* Passage
=== Begin Enclosure ===
Sunday, February 23, 2014

Religious Freedom Does Not Mean You Have the Right to Oppress Others

I grew up Southern Baptist and was taught by my Southern Baptist minister father and later Southern Baptist college professors that being truly Baptist meant supporting separation of church and state and promotion of religious liberty.  Once upon a time, Baptists were a persecuted minority, and it was Baptists like John Leland who helped get the "establishment of religion" clause placed in the first amendment of the United States Constitution.  Of course, Southern Baptists, along with other Christian conservatives, gave up on religious liberty opting instead for attempts to impose their religious views on others.  (This is one of the many reasons neither I nor my father are any longer Southern Baptists.)
=== End Enclosure ===
[Collected data lines]
=== Begin Enclosure ===
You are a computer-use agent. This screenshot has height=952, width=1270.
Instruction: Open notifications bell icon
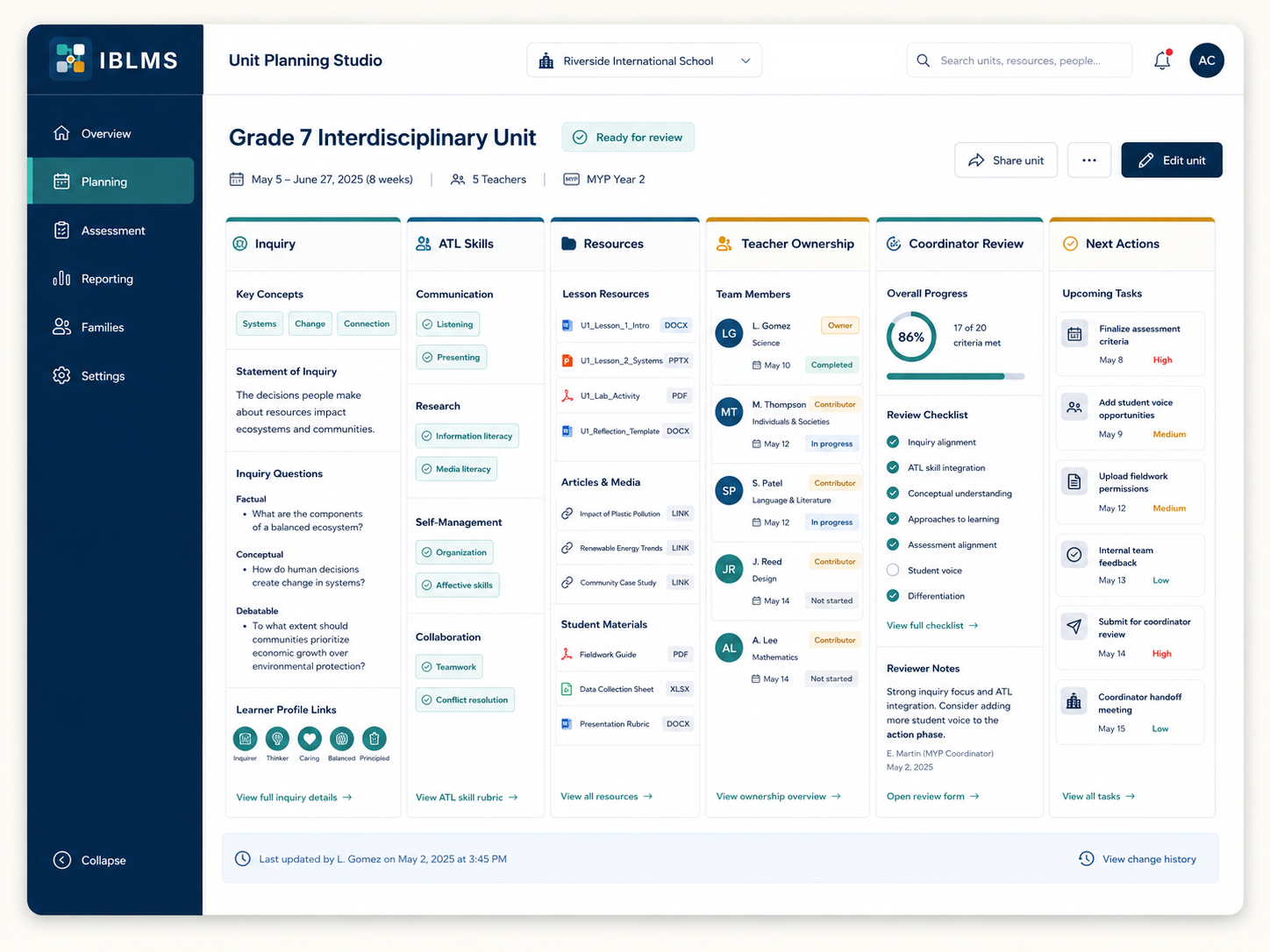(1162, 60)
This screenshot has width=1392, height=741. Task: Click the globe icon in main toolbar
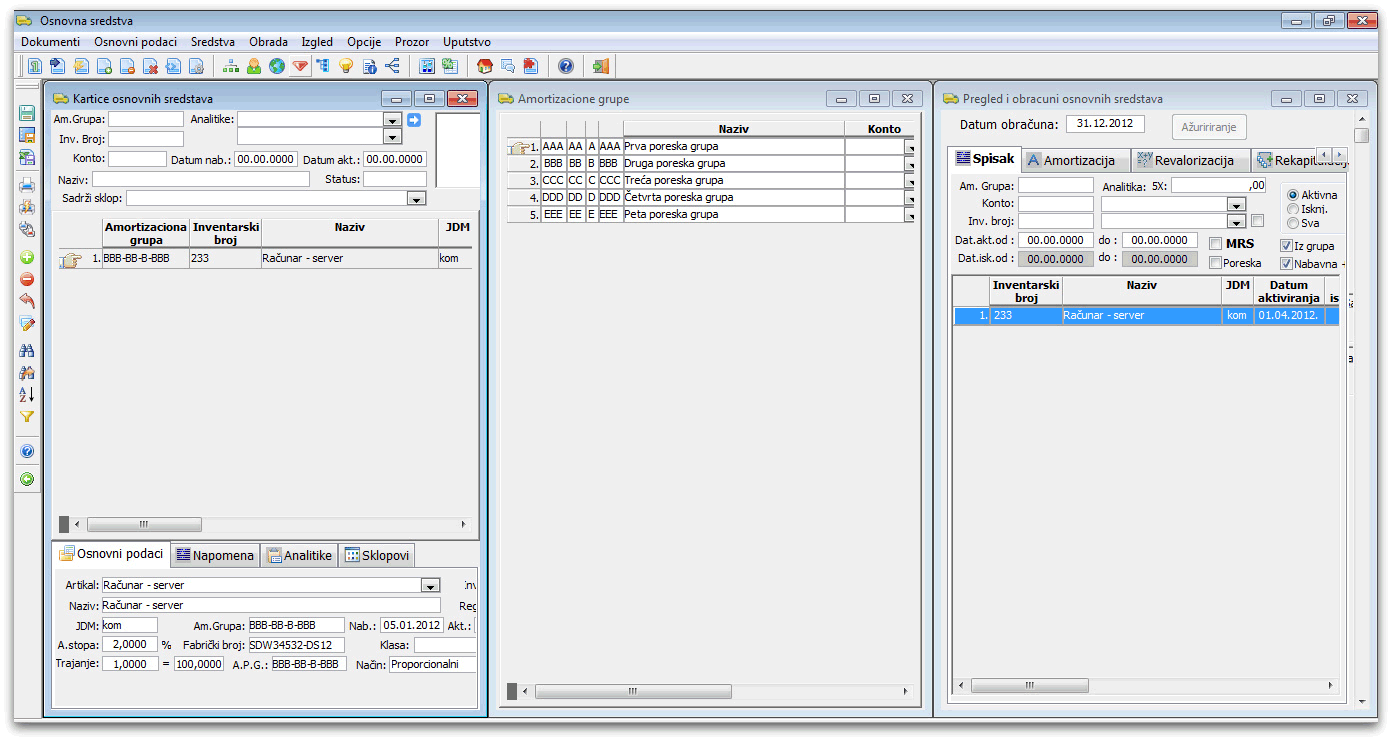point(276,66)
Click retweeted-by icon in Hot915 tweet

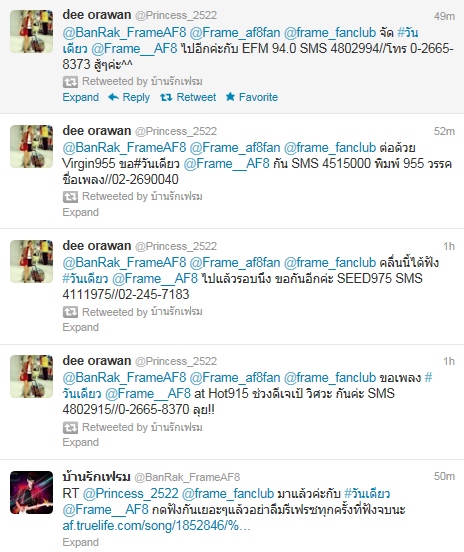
=== End Enclosure ===
* Check your understanding
a. Decide whether each statement agrees with the religious freedom post, and support each yes or no with the deciding words of the post, quoted exactly: (i) The writer's father was a Southern Baptist minister. (ii) John Leland was one of the Baptists credited with helping place a clause in the first amendment. (iii) The writer is still a Southern Baptist.
b. Return the section of the religious freedom post starting at "I grew up Southern" and ending at "longer Southern Baptists.)".
c. Rewrite the paragraph of the religious freedom post that begins "I grew up Southern Baptist" as a short list that keeps its main facts.
The lines have no connection to the religious freedom post.

* Solved problems
a.
(i) Yes: "my Southern Baptist minister father"
(ii) Yes: "it was Baptists like John Leland who helped get"
(iii) No: "neither I nor my father are any longer Southern Baptists"

b.
I grew up Southern Baptist and was taught by my Southern Baptist minister father and later Southern Baptist college professors that being truly Baptist meant supporting separation of church and state and promotion of religious liberty.  Once upon a time, Baptists were a persecuted minority, and it was Baptists like John Leland who helped get the "establishment of religion" clause placed in the first amendment of the United States Constitution.  Of course, Southern Baptists, along with other Christian conservatives, gave up on religious liberty opting instead for attempts to impose their religious views on others.  (This is one of the many reasons neither I nor my father are any longer Southern Baptists.)

c.
- The writer grew up Southern Baptist.
- The writer's minister father and, later, Southern Baptist college professors taught that being truly Baptist meant supporting separation of church and state and promoting religious liberty.
- Baptists were once a persecuted minority.
- Baptists such as John Leland helped get the "establishment of religion" clause into the first amendment of the United States Constitution.
- Southern Baptists and other Christian conservatives gave up on religious liberty and instead tried to impose their religious views on others.
- This is one of many reasons neither the writer nor the writer's father is still Southern Baptist.